Kein Wunder, dass die Zedtwitzer ihre Kirche Friedenskirche genannt haben. Denn Leid, Geschrei, Schmerz und Tod, das hallte allen 1958 noch in den Ohren. Der Wahnsinn des zweiten von zwei Weltkriegen im 20. Jahrhundert war gerade einmal 13 Jahre vorbei und der sogenannte kalte Krieg hatte begonnen. Drei Jahre später wurde der eiserne Vorhang quer durch Deutschland gezogen und ein paar Kilometer von hier endeten alle Straßen. Friedenskirche, dieser Name war Ausdruck der Sehnsucht nach Heilung einer friedlosen Welt und nach Heilung immer noch offener Wunden.

Und so entfalteten der Name dieser Kirche und das Bild von der Hütte Gottes, der all unsere Tränen abwischt gerade damals große Kraft und entfalten sie bis heute. Noch klingt das Alte an, noch wird es benannt, aber im Vergehen. Das Meer der Tränen, des Leids und des Schmerzes. Das Meer der Traurigkeit, das uns verschlingen kann. Der Lebensdurst, in dem wir ertrinken können. Das Hoffen und Harren, dass uns zum Narren hält. Die scheinbare Gottverlassenheit der Weltgeschichte und so manchen Lebens.

Die Friedenskirche zeigt allen, die sie sehen: Die neue Welt ist mit unserer Alten bereits fest verbunden, und zwar tröstlich und erfreulich verbunden. Es sind unsere jetzt geweinten Tränen, die Gott abwischen wird. Es sind die Wunden und Narben unserer Welt, die Gott heil machen wird. Es sind die hier zerbrochenen Herzen, die Gott verbinden wird. Es ist unser Tod, zu dem Gott endgültig Nein sagt. Die neue Welt nimmt unsere alte, als vergangene und getröstete auf.

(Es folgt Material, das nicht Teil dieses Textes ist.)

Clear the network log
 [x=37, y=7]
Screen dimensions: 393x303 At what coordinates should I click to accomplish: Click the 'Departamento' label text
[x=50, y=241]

Christen dürfen deshalb Existenzen mit Balkon sein, mit Aussicht auf die neue Welt Gottes. Das heißt auch zuzugeben, dass diese Welt nicht von uns kommt. Aber wir bitten Gott, dass sie auch zu uns kommt. Wir leben in der festen Hoffnung darauf. Wir nehmen jetzt schon Maß an ihr. Und das heißt oft auch etwas zu lassen. Als ich das Gemeindehaus an der Kirche 1985 mit einweihen durfte, habt ihr mir erzählt, wie die Jugend darum gekämpft hat, dass die Kastanie, die einen Meter neben dem Haus steht, erhalten blieb. Sie steht heute noch. In dem friedlichen Garten, aus dem wir stammen und zu dem wir wieder nach Hause unterwegs sind, müssen alle Kreaturen ihren Platz zum Leben, zum friedvollen Miteinander haben. Und drum werden wir heute am Abend auch dafür zum Zeichen wieder einen Baum vor der Kirche pflanzen.

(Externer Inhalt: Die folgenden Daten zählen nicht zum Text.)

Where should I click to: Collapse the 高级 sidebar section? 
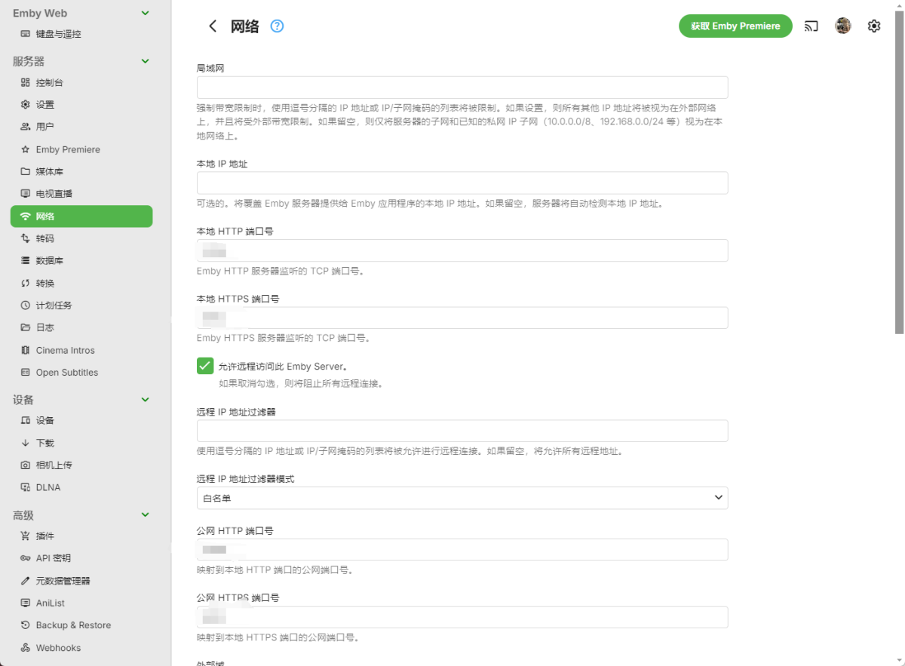coord(144,514)
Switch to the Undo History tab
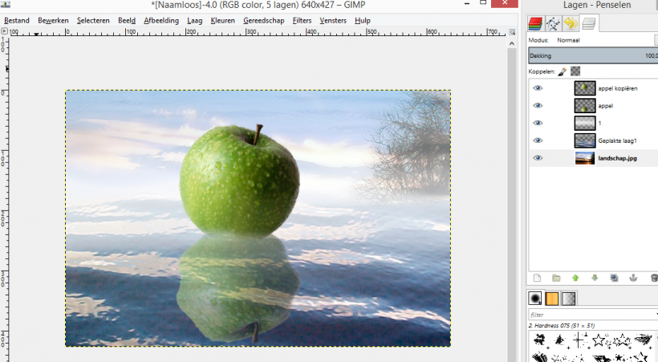658x362 pixels. [x=571, y=23]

Möge die Friedenskirche im Schlossgarten auch in Zukunft ihre Botschaft von der „Hütte Gottes bei den Menschen“ weitersagen und davon erzählen, wo wir herkommen und wohin wir unterwegs sind. Möge in ihr das Wort des großen Weltengärtners blühen und um sie herum die Narzissen.

Pfarrer Johannes Taig    (Hospitalkirche Hof)
(weitere Predigten von Pfarrer Taig finden Sie exklusiv unter www.kanzelgruss.de)

Text:

3 Und ich hörte eine große Stimme von dem Thron her, die sprach: Siehe da, die Hütte Gottes bei den Menschen! Und er wird bei ihnen wohnen, und sie werden sein Volk sein und er selbst, Gott mit ihnen, wird ihr Gott sein;
4 und Gott wird abwischen alle Tränen von ihren Augen, und der Tod wird nicht mehr sein, noch Leid noch Geschrei noch Schmerz wird mehr sein; denn das Erste ist vergangen.
5 Und der auf dem Thron saß, sprach: Siehe, ich mache alles neu!